INDIAN WELLS, Calif.--Roger Federer is the perfect antidote to John Isner.
Whether a fan of Isner's one (big)-note tennis or not, it was frustrating to see 15th-seeded Isner, who was a finalist here last year, swat forehands into the net, backhands into the desert and watch his shoulders slump lower and lower after every shot.
So it was a brilliant bit of scheduling to have defending champion and second-seeded Roger Federer follow Isner onto Stadium 1 court at the BNP Paribas Open on Saturday at Indian Wells.
After Isner's emotionless 6-7 (6), 6-3, 6-4 upset loss to 32-year-old, 98th-ranked Lleyton Hewitt, Federer came out and played tennis that was precise and elegant, hard-hitting and delicate.
Federer, 31, had little trouble eliminating 43rd-ranked Denis Istomin of Uzbekistan, 6-2, 6-3.
It was a moment to catch a tennis breath in the middle of a jam-packed schedule that included fourth-seeded David Ferrer losing to big-serving South African Kevin Anderson, 3-6, 6-4, 6-3 (Anderson is still recovering from elbow surgery he had a month ago); upcoming young American Jamie Hampton upsetting 20th-seeded Su-Wei Hsieh of Taiwan, 6-3, 6-3; and top-seeded and defending women's champion Victoria Azarenka advancing past former top-five player Daniela Hantuchova, 6-4, 6-1, even though Azarenka was playing with crisscrossed black tape on her lower left leg.
Istomin wore sunglasses even though it was mostly cloudy late in the afternoon on the big Stadium 1 court. Maybe he didn't want to see the sweet beauty of Federer's game.
But this second-round match was only about watching Federer place tennis balls in corners and on lines, as if he were just dropping them with his gentle hands and not walloping them with a tennis racket.
"It felt good from the start and I was able to maintain that level of play," said Federer who will next play Ivan Dodig of Croatia. Dodig had never won a match here before.
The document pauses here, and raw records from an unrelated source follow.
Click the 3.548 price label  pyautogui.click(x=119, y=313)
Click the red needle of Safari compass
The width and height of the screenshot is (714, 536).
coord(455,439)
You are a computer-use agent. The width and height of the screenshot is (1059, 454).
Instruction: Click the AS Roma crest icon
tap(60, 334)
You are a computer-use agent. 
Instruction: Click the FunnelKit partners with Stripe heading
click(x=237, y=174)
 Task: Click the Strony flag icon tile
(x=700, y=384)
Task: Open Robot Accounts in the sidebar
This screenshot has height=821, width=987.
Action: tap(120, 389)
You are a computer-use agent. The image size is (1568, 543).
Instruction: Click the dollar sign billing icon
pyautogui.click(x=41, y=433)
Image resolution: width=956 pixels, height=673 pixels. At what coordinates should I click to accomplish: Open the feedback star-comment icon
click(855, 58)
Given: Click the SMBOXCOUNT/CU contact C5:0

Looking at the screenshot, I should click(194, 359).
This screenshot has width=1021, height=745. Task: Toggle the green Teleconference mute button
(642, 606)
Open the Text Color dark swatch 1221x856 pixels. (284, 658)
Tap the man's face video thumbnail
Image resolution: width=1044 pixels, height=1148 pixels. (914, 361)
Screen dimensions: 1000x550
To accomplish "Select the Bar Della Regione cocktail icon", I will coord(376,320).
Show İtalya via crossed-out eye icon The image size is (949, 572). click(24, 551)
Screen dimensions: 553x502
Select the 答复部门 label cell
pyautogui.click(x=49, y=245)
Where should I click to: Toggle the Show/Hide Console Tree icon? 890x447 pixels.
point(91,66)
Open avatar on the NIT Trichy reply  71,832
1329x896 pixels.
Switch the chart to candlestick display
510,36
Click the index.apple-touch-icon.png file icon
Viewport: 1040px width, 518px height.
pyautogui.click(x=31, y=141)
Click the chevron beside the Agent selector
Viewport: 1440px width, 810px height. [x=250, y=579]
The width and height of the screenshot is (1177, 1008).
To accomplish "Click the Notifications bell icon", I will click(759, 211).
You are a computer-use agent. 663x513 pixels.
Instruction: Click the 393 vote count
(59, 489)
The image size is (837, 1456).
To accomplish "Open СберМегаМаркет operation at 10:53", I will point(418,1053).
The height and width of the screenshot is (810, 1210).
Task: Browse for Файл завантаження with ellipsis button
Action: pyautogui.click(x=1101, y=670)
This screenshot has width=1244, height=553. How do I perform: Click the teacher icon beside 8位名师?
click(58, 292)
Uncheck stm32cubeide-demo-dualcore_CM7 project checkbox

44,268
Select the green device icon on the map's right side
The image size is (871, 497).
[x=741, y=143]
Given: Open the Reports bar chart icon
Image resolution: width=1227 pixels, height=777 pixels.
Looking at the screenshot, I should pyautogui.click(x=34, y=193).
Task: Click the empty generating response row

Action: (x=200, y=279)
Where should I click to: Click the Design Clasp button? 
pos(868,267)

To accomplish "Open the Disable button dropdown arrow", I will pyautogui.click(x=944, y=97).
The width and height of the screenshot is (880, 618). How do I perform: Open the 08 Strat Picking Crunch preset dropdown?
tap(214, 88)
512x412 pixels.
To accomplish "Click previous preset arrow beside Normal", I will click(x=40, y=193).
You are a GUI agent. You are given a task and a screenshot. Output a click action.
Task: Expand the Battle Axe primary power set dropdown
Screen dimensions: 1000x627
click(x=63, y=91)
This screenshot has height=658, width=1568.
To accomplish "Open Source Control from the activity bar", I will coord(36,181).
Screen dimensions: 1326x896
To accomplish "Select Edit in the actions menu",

Now he's won two and will have a chance against a man who has won this tournament four times, including last year.
Hewitt won this tournament in 2003, but now the Australian seems mainly to play as if he's simply hanging on although he has a U.S. Open and a Wimbledon title to his credit.
Hewitt has had five surgeries over the past four years and while his spirited fist-pumping and signature shouts of "Come on," still accompany him, Hewitt is barely inside the top 100 in the world. He is married, a father and the skill that helped him win two major titles doesn't age well. That's his speed around the court.
The 27-year-old Isner, who is 6 feet 9, will be lucky if he has two major titles to his credit when his career is over.
"It's a tough match," Isner said. "I knew it was going to be. Lleyton is such a good competitor. He's one of the greatest competitors this game has ever seen and he's tough to play. He was better than me. The margins, for myself, they're just in general really thin."
While Isner had 18 aces to three from Hewitt, Isner didn't convert a single break point and only had four tries at one.